Aram Hamparian, executive director of the Armenian National Committee of America (ANCA), told Al-Ahram Weekly that the media storm in no way distracted from the importance of the case. “Armenians worldwide welcome Amal Clooney and Geoffrey Robertson's compelling presentation of the facts, the law and the morality of Armenia's case against the denial of the Armenian Genocide,” he said.
Their stature as international human rights lawyers will help focus the world's attention on this still unpunished genocide, he said, brining Turkey's denial campaign into the light of day and contributing to the growing international consensus that there must be resolution of the crime, Hamparian added.
Some observers say that the case may be understood to be about freedom of expression and that the judges may again decide against Switzerland, though this should in no way be seen as endorsing Turkey's views on the genocide.
Others say that denying the genocide should be understood as a hate crime under Swiss law in the same way that denying the Holocaust is a punishable offence in many countries. One judge at the court said that Perinçek's case remains strong because it turns on freedom of speech and not the genocide.
In his remarks to the court, Robertson described Perinçek as a “vexatious litigant pest” and he questioned why the court was “giving comfort to genocide deniers.”
“What is really worrying are the vast errors of Chamber 2, which we urge the Grand Chamber to correct, in the fact that they promote the idea that the Holocaust is the only real genocide ... it is wrong to excuse or to minimise other mass murders on the grounds of racist religions because they had fewer victims or different methods of killing.
“What matters to Armenians, to Jews, to Bosnians and Cambodians, to Rwandan Tutsis and today to Yazidis is not the manner of their death or whether an international court has convicted the perpetrators, but the fact that they were targeted as unfit to live because they were Jews or Armenians or Yazidis.
“The reasoning in this judgement [in 2013] damages the vital human rights cause of genocide prevention … That there is any doubt about the truth of the Armenian Genocide should not feature in its [the court's] reasoning.

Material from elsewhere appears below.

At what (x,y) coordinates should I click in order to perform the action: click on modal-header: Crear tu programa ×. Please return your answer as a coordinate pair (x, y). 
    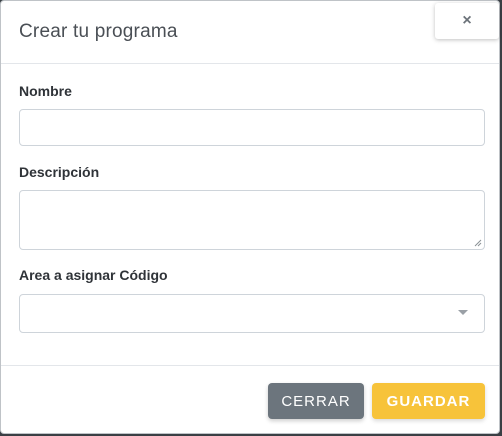
    Looking at the image, I should click on (250, 32).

It was not, as genocide deniers pretend, a tragedy. It was a crime, an international crime of genocide.”
In the past many observers, including British prime minister Winston Churchill, described the events as the “Armenian Holocaust.” Robertson recently published a book titled An Inconvenient Genocide: Who Now Remembers the Armenians? The book argues that the 1915 events constituted a crime against humanity, known today as genocide. Robertson will also be a speaker at an international conference marking the centenary of the Armenian Genocide in New York in March.
Diaspora Armenians are organising events across the world to mark the centenary of the genocide in April. However, in what is being seen as a cynical move, Erdogan last month sent invitations to more than 100 international figures, including Armenian President Serj Sarkissian, asking them to participate in the centenary of the Battle of Gallipoli which will be marked in Turkey on the same day as the genocide centenary. The move is seen as an attempt to distract attention from the centenary of the genocide, which Turkey continues to deny.
Amal Alamuddin Clooney, 37, is the daughter of a Lebanese family. Her father is a Druze businessman who moved to London when Amal was a child, after the outbreak o Df the Lebanese Civil War. She has previously acted in other high-profile cases, including those involving former Libyan intelligence chief Abdallah Al-Senussi and WikiLeaks founder Julian Assange.
“The case of Doğu Perinçek shows that Turkey's walls of denial are crumbling and Ankara's obstruction of justice will be the next to fall,” Hamparian told the Weekly.